→ **Task prompt**
Substitute "screen capture" for every occurrence of "screenshot" in the records below, leave everything else unchanged, and leave the pictures out of your answer.

- Opening Delimiter -

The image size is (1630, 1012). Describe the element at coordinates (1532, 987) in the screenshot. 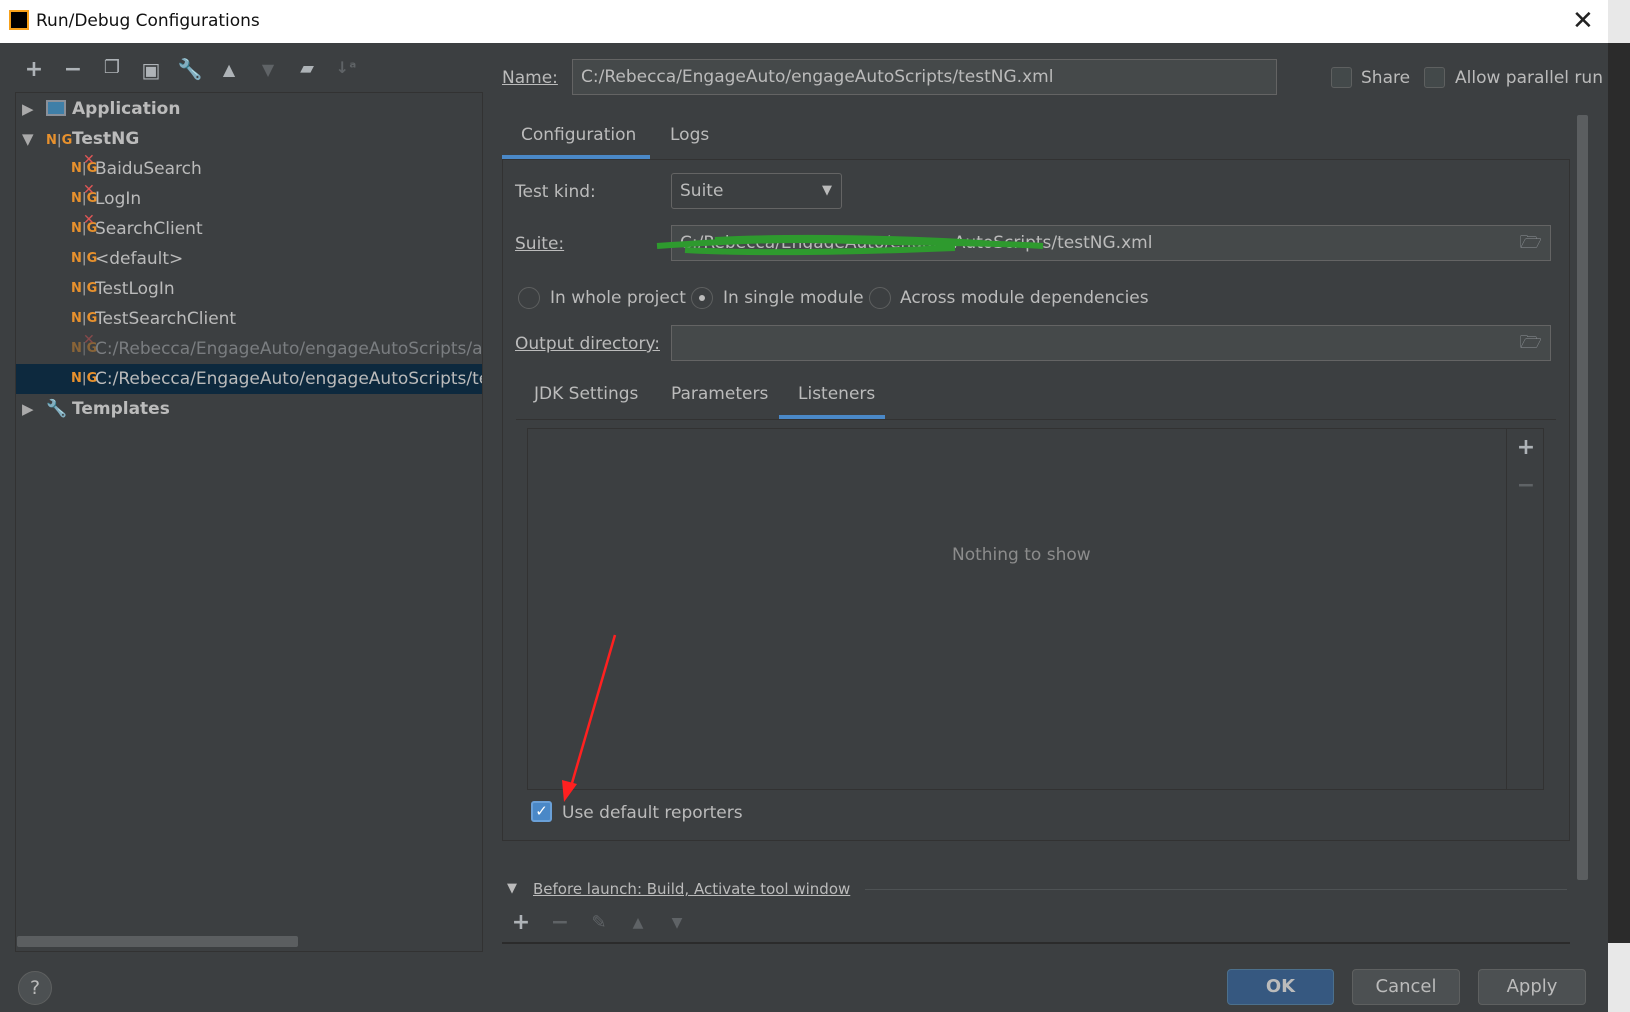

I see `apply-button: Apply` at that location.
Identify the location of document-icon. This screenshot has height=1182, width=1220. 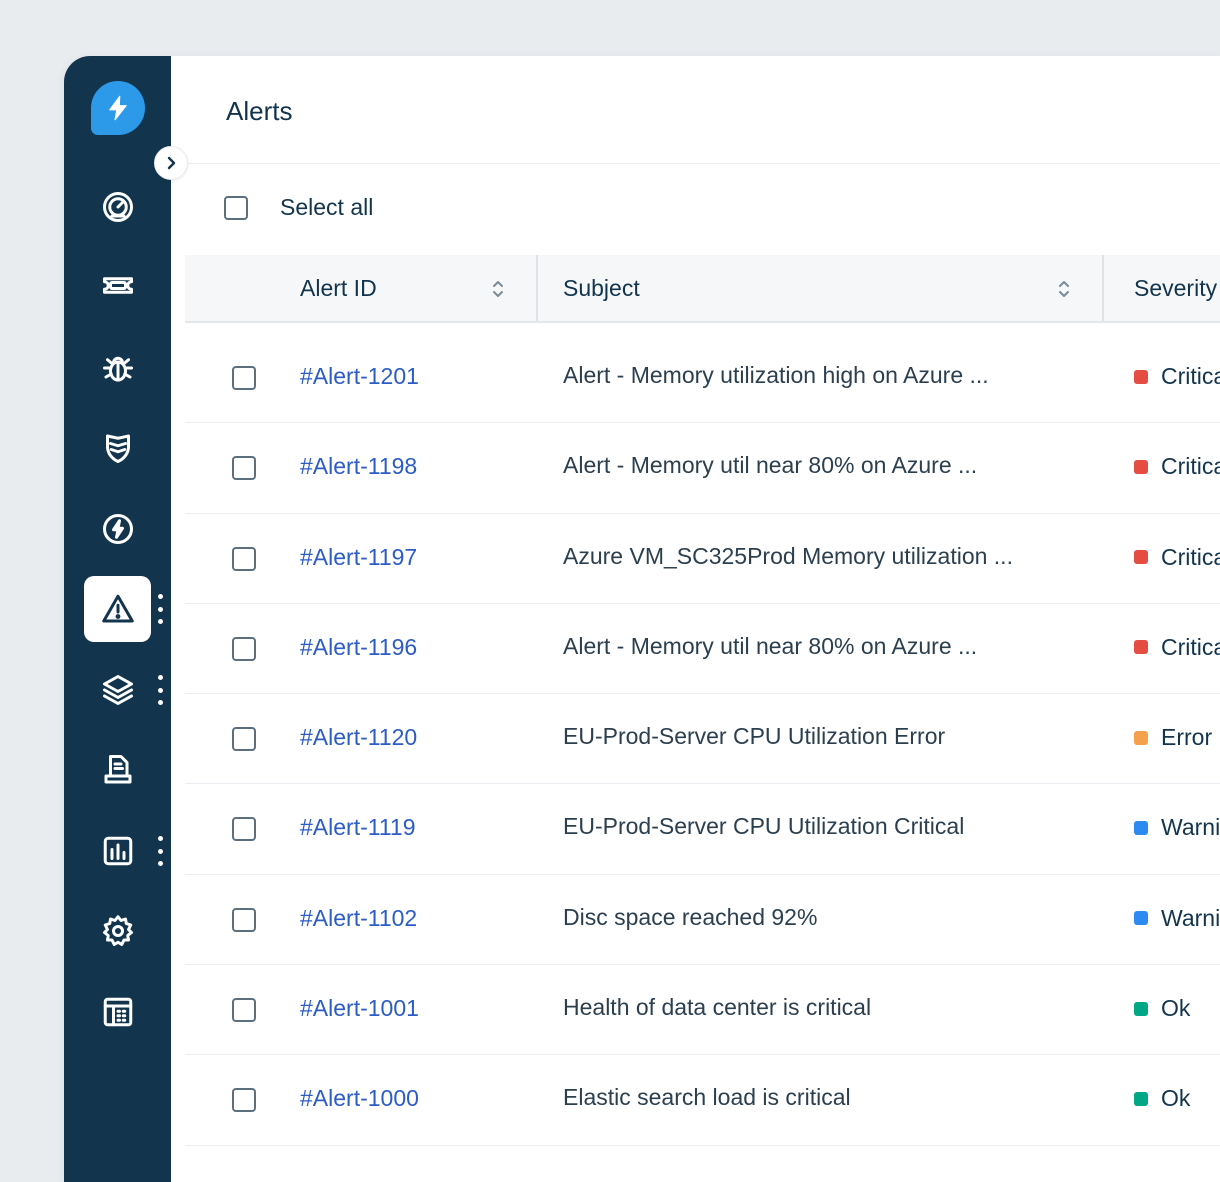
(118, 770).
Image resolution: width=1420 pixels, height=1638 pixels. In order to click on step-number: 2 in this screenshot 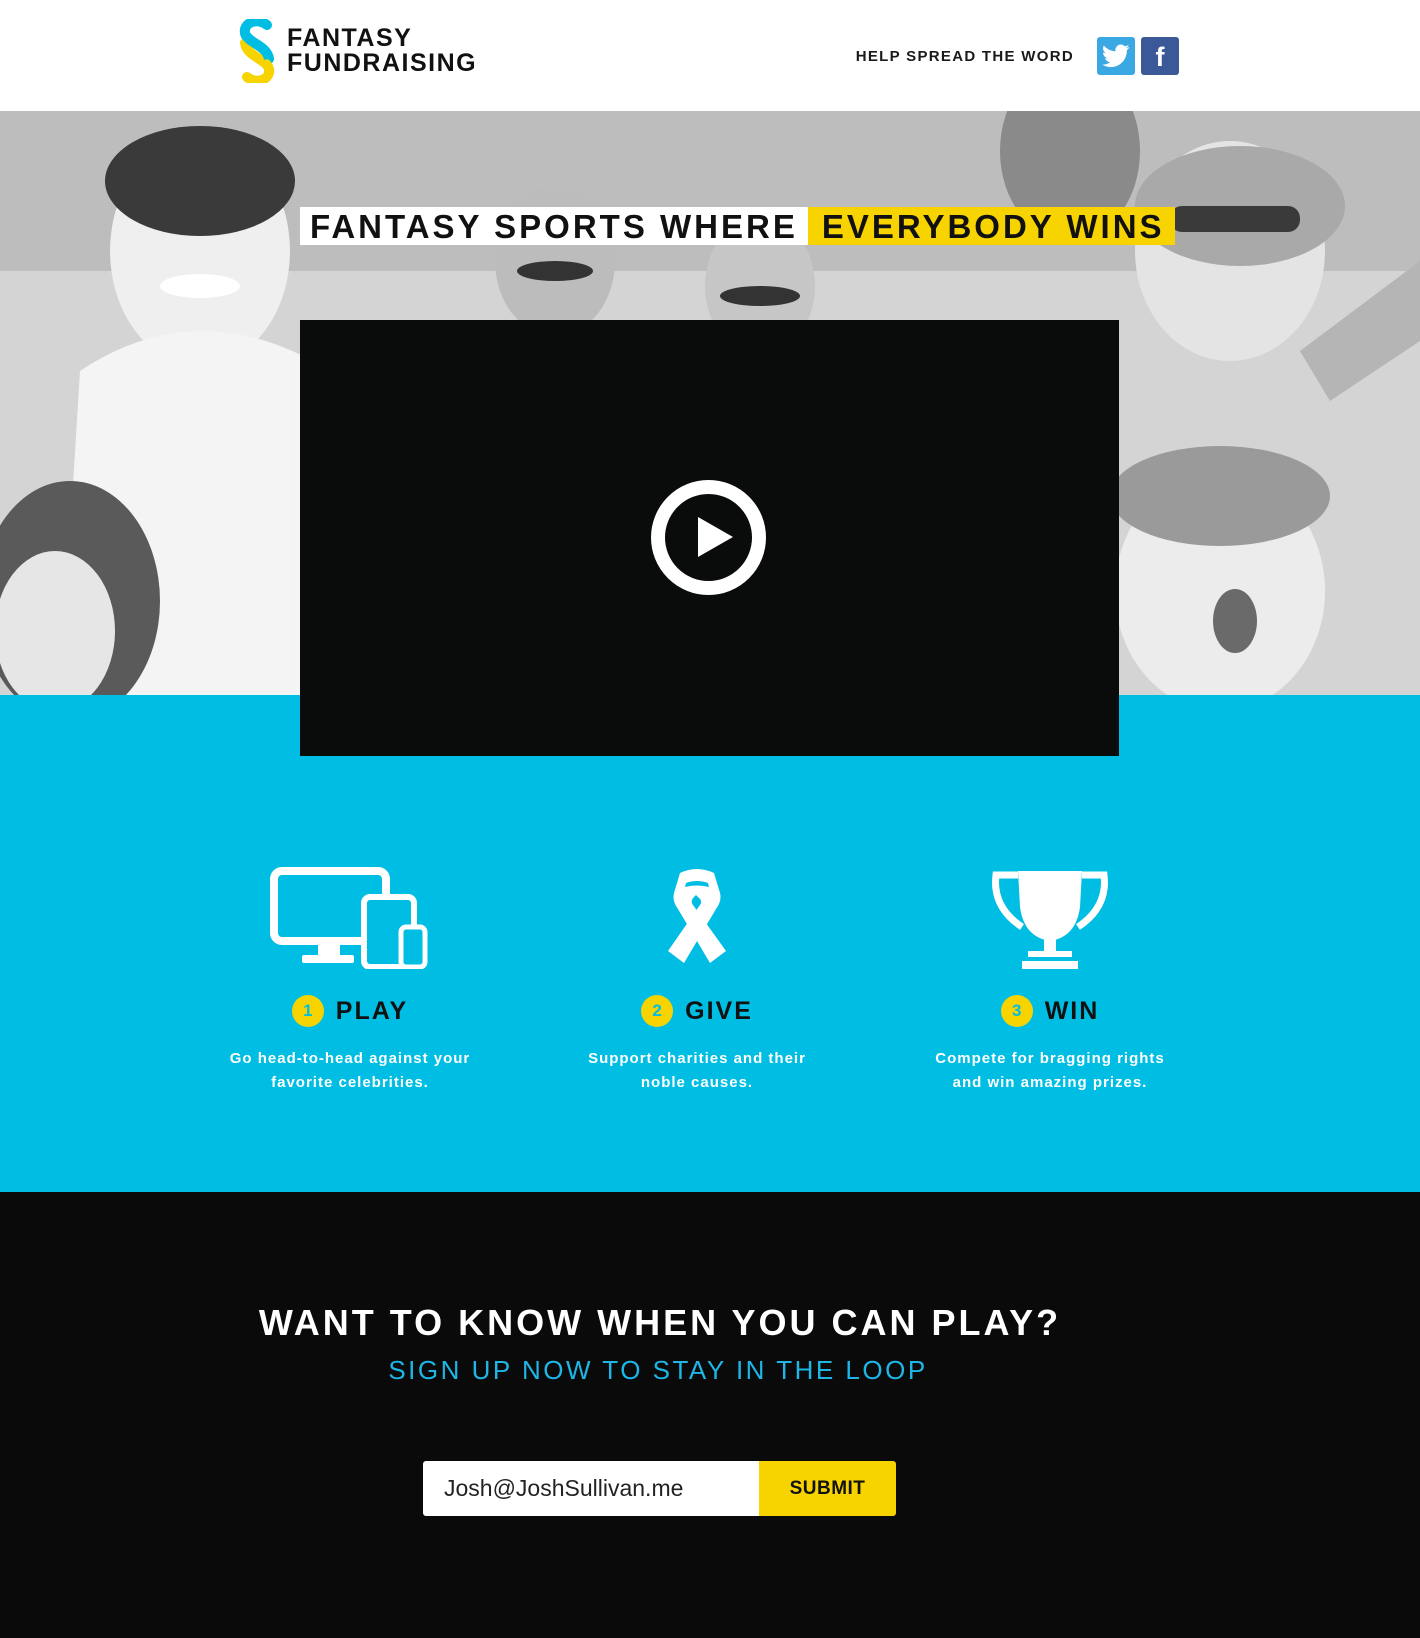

- Closing Delimiter -

→ **Answer space**
The image size is (1630, 1012). Describe the element at coordinates (1532, 987) in the screen capture. 

I see `apply-button: Apply` at that location.
Identify the location of document-icon. This screen capture has height=1182, width=1220. 
(118, 770).
Image resolution: width=1420 pixels, height=1638 pixels. In order to click on step-number: 2 in this screen capture 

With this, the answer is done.